** DATA PROVIDED follows **
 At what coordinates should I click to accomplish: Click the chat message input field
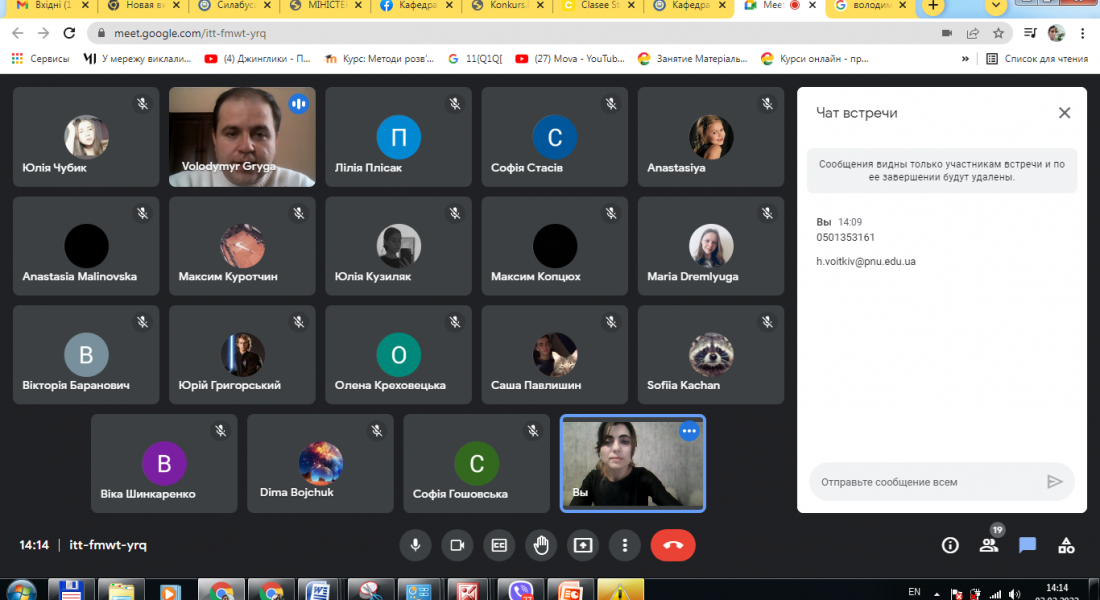coord(925,482)
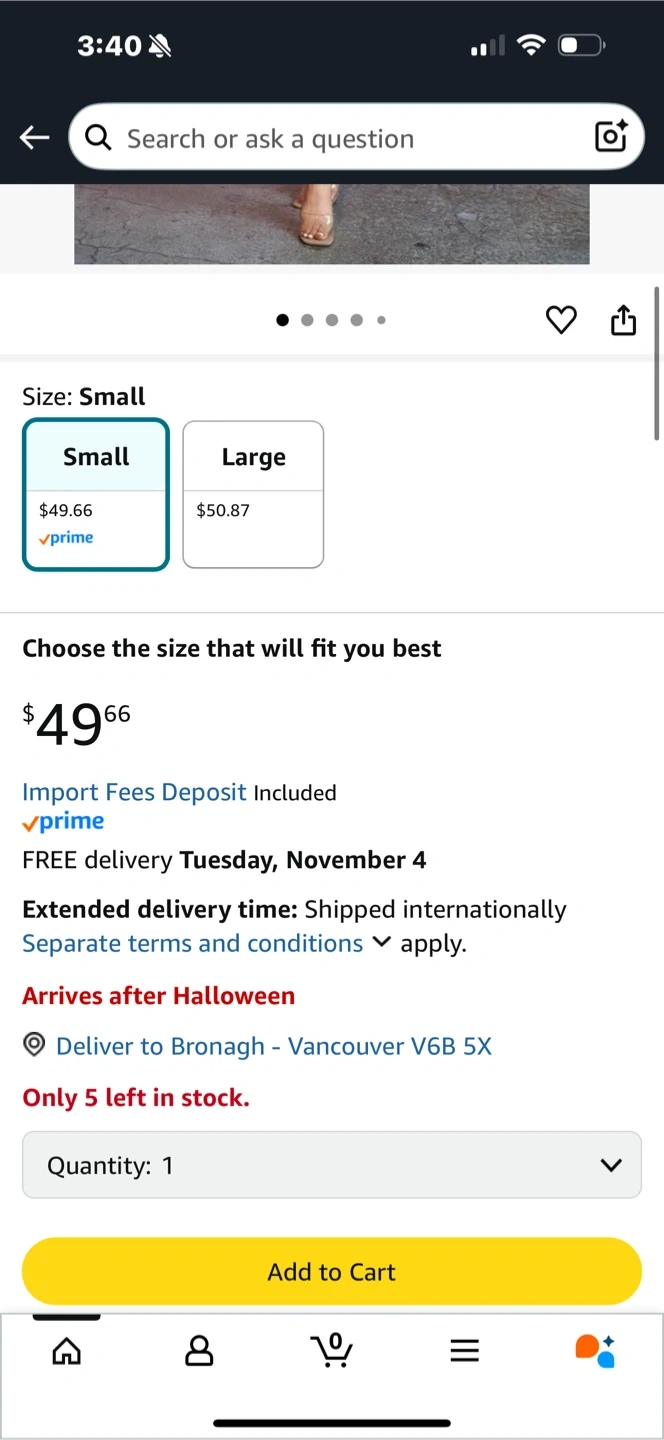Open camera lens search icon
The width and height of the screenshot is (664, 1440).
[611, 136]
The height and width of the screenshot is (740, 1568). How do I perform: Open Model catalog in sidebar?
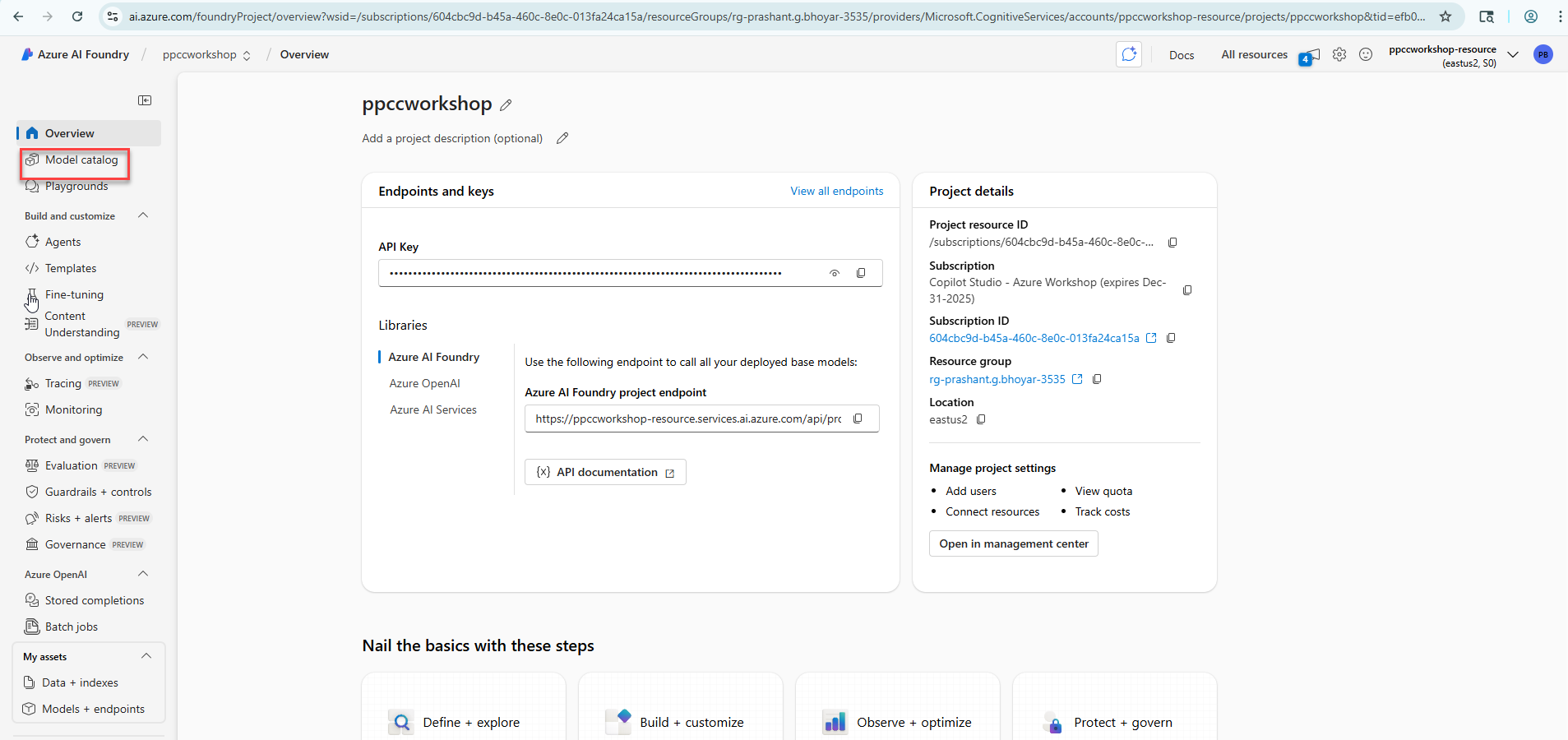point(81,160)
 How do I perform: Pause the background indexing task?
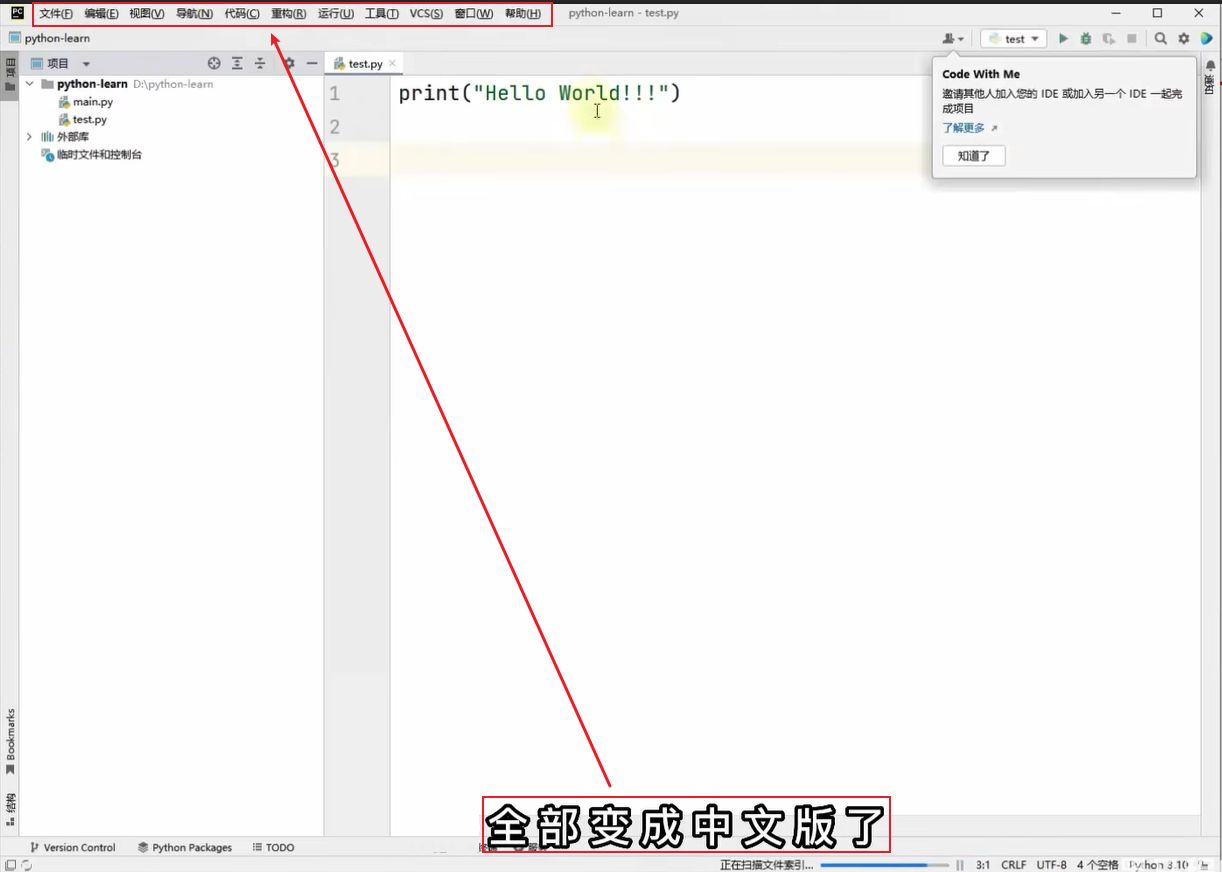click(x=960, y=865)
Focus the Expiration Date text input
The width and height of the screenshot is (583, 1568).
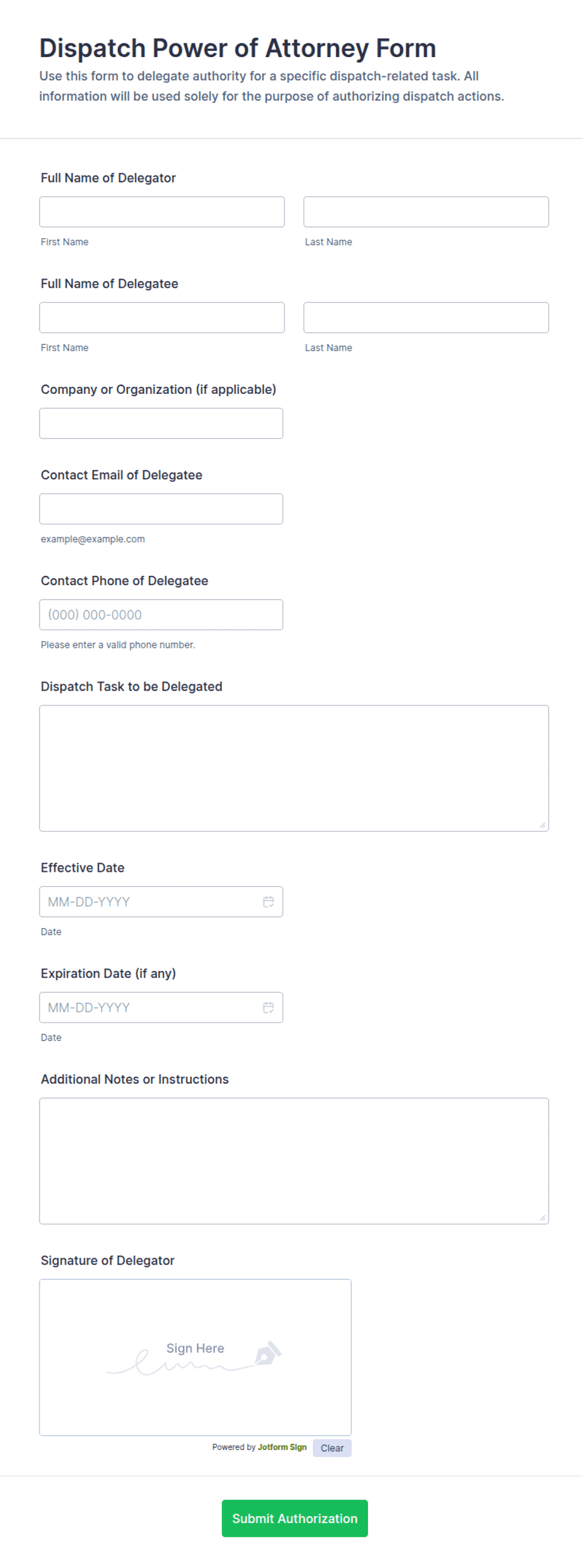150,1007
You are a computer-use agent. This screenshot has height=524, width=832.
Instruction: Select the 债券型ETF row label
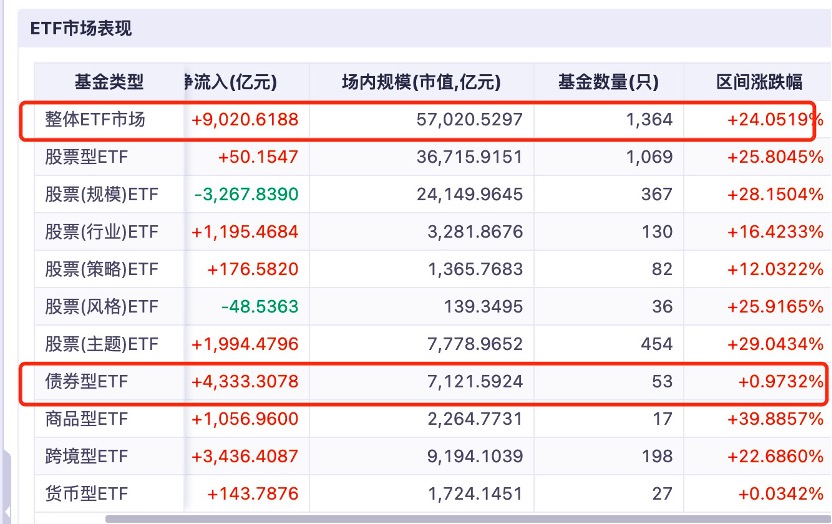87,381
** End of DATA PROVIDED **
■ **WORK ORDER**
Start at the line holding "The width and height of the screenshot is (583, 1568)." and stop at the last line of the entries above. Repeat those lines exactly, pictures excluded.

■ **OUTPUT BELOW**
The width and height of the screenshot is (583, 1568).
150,1007
You are a computer-use agent. This screenshot has height=524, width=832.
Instruction: Select the 债券型ETF row label
87,381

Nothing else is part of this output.